Yes, absolutely. As I wrote a long while ago:
NYC condos have appreciated by more than 4.3% - closer to 5% by your link. So it will be even better.
How can it be better if the nominal rate of growth is so much lower? The reason is leverage. When you buy a home with a mortgage, you’re getting massive amounts of leverage on that investment - at a favorable, tax-advantaged interest rate. So our young lady will invest $300K in her down payment, and in 30 years have a condo worth (we assume) 4.4X the purchase price. But not 4.4X times the $300K - 4.4X times the full purchase price of $1.5M. She’ll now own a $6.6M condo. Meanwhile, in the stock market, the $300K has grown 16.6X - to $5.8M. Less than the value of the condo. Because the growth on the stock portfolio is only compounded against the down payment, but the growth on the apartment value is compounded against the entire purchase value.

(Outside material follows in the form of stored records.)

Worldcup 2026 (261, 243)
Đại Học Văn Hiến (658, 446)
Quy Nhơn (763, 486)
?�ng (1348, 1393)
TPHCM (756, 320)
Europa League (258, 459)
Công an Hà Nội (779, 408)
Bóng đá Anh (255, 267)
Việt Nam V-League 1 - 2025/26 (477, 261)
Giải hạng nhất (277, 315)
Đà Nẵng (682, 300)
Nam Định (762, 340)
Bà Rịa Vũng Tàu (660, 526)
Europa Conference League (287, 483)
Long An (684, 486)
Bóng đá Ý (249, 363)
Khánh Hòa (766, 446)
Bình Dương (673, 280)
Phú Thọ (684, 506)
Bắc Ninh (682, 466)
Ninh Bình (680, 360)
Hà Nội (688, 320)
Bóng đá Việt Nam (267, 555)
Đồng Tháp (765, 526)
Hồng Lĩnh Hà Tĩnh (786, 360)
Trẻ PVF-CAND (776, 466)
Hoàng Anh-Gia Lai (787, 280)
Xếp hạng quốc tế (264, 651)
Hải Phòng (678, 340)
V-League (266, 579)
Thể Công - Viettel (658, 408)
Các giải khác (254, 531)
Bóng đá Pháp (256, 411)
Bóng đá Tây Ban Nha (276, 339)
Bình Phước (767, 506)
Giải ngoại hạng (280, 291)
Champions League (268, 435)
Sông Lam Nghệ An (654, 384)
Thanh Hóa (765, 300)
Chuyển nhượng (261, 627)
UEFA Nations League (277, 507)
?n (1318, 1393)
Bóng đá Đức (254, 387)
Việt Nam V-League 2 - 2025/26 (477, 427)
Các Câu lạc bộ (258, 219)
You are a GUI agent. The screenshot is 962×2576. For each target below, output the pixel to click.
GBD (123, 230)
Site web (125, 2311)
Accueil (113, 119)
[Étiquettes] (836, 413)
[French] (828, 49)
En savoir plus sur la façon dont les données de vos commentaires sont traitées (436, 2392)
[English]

So the condo is worth more than the portfolio at the end of thirty years, even though the rate of growth was much lower. It also has better tax treatment - about $1.75 million of that $6.6M isn’t taxable (the original purchase price plus the $250K exclusion from cap gains for primary residence), while all but $300K of the portfolio is taxable.
Again, it all comes down to the specifics of the situation. But given the value of leverage and the tax benefits both from the mortgage interest deduction and the capital gains exemption, owning can frequently be a much better investment than renting.